+++ Excerpt provided +++

New motion-resistant MRI techniques provide adequate images even in patients that are not able to suspend respiration[16]. Preliminary studies demonstrated that in patients who unable to suspend respiration, new imaging techniques for MRI, such as radial 3D-GRE acquired in a free breathing fashion, may be useful for pancreatic MR imaging and aid the radiologist in the detection and characterization of pancreatic focal lesions.
Normal pancreatic parenchyma displays high T1 signal intensity due to the presence of aqueous protein[3,4], which is accentuated on fat-suppressed GRE sequences. The normal pancreas typically shows uniform hyperintense enhancement on arterial phase images, fading overtime to become isointense to the liver on interstitial phase images (Figure 1)[6,17].
In the elderly, the high T1 signal intensity of the pancreas may be diminished and be lesser than that of the liver, reflecting fibrosis resultant from the aging process[5].
Ductal adenocarcinoma is the most common malignant pancreatic neoplasm and accounts for almost 90% of all malignant pancreatic tumors. Males are affected twice as often as women and the peak age of occurrence is in the 7th to 8th decades of life[18]. At clinical presentation, 2/3 of patients have an advanced tumor stage. This may justify why pancreatic adenocarcinoma shows a poor prognosis, with a 5-year survival rate of 5%[19]. Despite advances in patient management and new chemotherapy regimens, surgery remains the only curative treatment[19].
The appearance of the typical ductal adenocarcinoma is an irregular, small focal solid mass (2-3 cm) without necrosis or hemorrhage. It is a heterogeneous and poorly enhancing mass with a tendency for local infiltration, including vascular encasement.
Near 60%-70% of ductal adenocarcinomas of the pancreas involve the pancreatic head, 10%-20% are found in the body and 5%-10% in the tail. Diffuse pancreatic involvement occurs in 5% of the cases[20].
Spin-echo images are limited in the detection of pancreatic adenocarcinoma. On T2-weighted images, tumors are usually slightly hypointense relative to the background pancreatic parenchyma and consequently challenging to visualize. Ductal adenocarcinomas appear as low signal intensity lesions on noncontrast fat-suppressed T1-weighted images and usually well delineated from normal background pancreas, which is high in signal intensity[17,21-24].
Detection of adenocarcinoma is better performed on the arterial phase images, where the lesion will enhance to a lesser degree than the adjacent background pancreas (Figures 2 and 3), due to the abundant fibrous stroma and scarce tumor vascularity[23]. The increased volume of the extracellular space and the venous drainage of tumors compared to normal pancreatic tissue are responsible for the near isointense appearance of ductal adenocarcinoma on the interstitial phase[23].

+++

Work order 1:
Answer these questions using the pancreatic MRI excerpt:
(a) What share of all malignant pancreatic tumors does ductal adenocarcinoma account for?
(b) What causes the high T1 signal intensity of normal pancreatic parenchyma?
(c) What percentage of ductal adenocarcinomas of the pancreas are found in the tail?
Work order 2:
Say whether each statement agrees with the pancreatic MRI excerpt, quoting the words that decide it:
(a) Women are affected by ductal adenocarcinoma twice as often as men.
(b) Surgery remains the only curative treatment for pancreatic adenocarcinoma.
(c) On T2-weighted images, the tumors are usually slightly hyperintense relative to the background pancreatic parenchyma.
Work order 3: Resume the pancreatic MRI excerpt after its last sentence.

+++ Input data +++

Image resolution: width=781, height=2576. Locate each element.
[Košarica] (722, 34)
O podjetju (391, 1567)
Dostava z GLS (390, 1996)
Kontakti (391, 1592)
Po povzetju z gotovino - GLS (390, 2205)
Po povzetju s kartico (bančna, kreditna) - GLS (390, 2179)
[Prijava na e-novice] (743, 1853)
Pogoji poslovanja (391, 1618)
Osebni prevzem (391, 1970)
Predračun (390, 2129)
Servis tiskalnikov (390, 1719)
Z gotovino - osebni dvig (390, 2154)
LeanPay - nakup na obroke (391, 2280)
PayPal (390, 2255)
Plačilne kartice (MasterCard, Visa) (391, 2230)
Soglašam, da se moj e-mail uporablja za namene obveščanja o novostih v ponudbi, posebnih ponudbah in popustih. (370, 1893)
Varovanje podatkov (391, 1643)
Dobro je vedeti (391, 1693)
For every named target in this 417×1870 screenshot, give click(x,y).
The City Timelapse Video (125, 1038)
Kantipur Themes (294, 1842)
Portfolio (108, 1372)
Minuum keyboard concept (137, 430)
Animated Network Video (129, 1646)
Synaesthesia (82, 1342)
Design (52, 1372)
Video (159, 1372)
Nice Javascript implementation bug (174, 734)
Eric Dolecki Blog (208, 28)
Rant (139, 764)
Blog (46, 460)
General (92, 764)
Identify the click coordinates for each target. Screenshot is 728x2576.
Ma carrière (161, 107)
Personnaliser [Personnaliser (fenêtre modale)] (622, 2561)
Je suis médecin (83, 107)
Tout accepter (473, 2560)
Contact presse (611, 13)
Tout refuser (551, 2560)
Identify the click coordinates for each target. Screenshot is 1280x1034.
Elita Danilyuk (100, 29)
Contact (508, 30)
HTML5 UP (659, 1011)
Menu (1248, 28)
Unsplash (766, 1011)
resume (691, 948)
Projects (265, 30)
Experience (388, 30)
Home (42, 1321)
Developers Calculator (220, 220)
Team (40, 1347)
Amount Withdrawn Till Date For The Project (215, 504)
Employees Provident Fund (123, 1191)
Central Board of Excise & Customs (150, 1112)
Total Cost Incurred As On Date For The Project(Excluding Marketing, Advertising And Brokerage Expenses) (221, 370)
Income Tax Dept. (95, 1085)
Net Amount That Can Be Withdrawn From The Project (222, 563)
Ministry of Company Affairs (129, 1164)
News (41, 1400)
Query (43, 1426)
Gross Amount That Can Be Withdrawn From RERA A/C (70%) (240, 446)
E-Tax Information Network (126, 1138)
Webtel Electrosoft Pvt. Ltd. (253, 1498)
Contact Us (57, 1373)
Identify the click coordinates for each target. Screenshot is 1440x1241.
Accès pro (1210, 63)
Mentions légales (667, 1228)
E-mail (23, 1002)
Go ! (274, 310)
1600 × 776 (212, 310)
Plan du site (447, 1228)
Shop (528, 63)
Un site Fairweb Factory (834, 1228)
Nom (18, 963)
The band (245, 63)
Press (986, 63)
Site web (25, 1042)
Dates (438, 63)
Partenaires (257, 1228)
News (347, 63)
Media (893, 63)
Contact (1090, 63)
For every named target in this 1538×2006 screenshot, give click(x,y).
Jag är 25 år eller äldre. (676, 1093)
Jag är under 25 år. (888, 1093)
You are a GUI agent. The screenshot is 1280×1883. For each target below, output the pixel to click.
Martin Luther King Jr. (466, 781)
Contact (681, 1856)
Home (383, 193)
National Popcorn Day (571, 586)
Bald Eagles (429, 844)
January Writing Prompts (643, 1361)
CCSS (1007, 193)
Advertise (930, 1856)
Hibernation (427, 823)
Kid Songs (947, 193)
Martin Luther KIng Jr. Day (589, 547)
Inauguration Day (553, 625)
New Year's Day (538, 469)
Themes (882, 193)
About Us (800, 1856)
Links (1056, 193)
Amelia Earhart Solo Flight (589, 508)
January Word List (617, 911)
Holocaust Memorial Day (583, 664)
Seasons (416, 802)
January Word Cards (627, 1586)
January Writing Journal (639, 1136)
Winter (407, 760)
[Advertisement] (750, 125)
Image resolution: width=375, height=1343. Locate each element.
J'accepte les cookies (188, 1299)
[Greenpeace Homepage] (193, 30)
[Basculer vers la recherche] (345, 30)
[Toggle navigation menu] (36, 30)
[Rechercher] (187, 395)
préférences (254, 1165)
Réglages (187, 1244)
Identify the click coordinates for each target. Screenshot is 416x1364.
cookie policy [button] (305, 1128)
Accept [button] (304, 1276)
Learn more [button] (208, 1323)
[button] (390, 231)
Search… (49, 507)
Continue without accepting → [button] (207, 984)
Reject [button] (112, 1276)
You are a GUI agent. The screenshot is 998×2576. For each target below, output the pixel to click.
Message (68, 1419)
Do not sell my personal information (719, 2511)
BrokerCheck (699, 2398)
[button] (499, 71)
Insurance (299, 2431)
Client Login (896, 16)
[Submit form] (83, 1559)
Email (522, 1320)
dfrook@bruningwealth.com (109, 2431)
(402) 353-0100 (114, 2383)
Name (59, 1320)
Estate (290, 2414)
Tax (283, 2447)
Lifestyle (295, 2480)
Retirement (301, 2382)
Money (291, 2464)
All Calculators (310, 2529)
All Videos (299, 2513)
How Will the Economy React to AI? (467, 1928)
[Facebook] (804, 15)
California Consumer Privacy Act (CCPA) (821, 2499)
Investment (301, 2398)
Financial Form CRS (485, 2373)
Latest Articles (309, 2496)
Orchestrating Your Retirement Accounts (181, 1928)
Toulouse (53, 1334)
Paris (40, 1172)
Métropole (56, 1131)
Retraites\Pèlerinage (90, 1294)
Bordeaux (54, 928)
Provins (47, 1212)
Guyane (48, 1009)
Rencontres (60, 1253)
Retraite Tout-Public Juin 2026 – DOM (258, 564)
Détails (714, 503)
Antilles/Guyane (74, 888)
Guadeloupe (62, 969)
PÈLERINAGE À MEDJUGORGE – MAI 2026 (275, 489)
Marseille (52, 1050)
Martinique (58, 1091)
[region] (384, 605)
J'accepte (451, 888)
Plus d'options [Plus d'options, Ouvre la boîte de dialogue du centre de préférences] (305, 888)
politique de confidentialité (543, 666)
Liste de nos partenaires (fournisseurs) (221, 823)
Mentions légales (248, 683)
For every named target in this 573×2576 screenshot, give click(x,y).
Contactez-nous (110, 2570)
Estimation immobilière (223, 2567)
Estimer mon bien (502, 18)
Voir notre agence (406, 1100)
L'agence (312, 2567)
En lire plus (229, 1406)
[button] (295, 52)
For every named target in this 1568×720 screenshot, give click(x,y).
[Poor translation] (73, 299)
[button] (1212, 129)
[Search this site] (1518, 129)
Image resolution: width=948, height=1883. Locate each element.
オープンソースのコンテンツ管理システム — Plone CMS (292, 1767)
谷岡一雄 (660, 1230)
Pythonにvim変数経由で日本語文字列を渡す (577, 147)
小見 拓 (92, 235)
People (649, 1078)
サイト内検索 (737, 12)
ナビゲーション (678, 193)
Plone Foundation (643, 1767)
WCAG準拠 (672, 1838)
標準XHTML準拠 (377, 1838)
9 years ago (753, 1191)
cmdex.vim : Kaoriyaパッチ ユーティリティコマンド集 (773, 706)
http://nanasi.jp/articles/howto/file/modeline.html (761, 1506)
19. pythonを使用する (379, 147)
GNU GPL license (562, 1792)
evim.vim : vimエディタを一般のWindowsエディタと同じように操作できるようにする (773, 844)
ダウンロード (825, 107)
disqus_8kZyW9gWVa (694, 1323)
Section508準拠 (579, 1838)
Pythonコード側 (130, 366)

+++

Task output 1:
(a) Almost 90%.
(b) The presence of aqueous protein.
(c) 5%-10%.

Task output 2:
(a) No: "Males are affected twice as often as women."
(b) Yes: "surgery remains the only curative treatment."
(c) No: "tumors are usually slightly hypointense relative to the background pancreatic parenchyma."

Task output 3:
In general, large pancreatic tumors tend to persist low in signal intensity (Figure 2) on interstitial phase images, whereas the signal intensity of smaller tumors is more variable and may range from hypointense to minimally hyperintense on this phase (Figure 3).
Obstruction of the main pancreatic duct by the pancreatic adenocarcinoma, which may be seen even with small tumors, results in tumor-associated chronic pancreatitis. Many times, the pancreatic parenchyma distal to pancreatic adenocarcinoma is atrophic and low in signal intensity compared to normal pancreas, due to chronic inflammation, progressive fibrosis and diminished proteinaceous fluid of the gland[23,24]. In these cases, depiction of the tumor is poor on noncontrast T1-weighted fat-suppressed images; nevertheless, arterial phase images are very helpful in the discrimination of the size and extent of pancreatic ductal adenocarcinomas, as tumors almost always enhance less than the adjacent chronically inflamed pancreas[23,24]. These imaging characteristics along with substantial increase of CA 19.9 levels are unique to ductal adenocarcinoma and allow correct diagnosis with high accuracy.
Although it is non-specific, obstruction of the main pancreatic duct is one of the most important signs of ductal adenocarcinoma. The concurrent dilatation of the pancreatic and hepatic duct may frequently occurs when the pancreatic cancer develops in the cephalic region, thus depicting the so called “double duct sign”, in some cases this may be the only sign, if the pancreatic tumor is very small. Possible differential diagnosis in this case includes an acute or chronic papillitis[2,11] and the ampullary carcinoma[25].
Regarding tumor resectability, radiologists should evaluate certain MRI findings and describe them in the MRI report: (1) distant metastases, frequently to the liver, peritoneum, lung and paraortic lymph nodes; (2) infiltration of neighboring structures, including stomach, colon, spleen; (3) invasion of the peripancreatic arteries, including celiac trunk, hepatic artery, superior mesenteric artery; and (4) invasion of the peripancreatic veins, including portal and superior mesenteric vein[2,14,22,26].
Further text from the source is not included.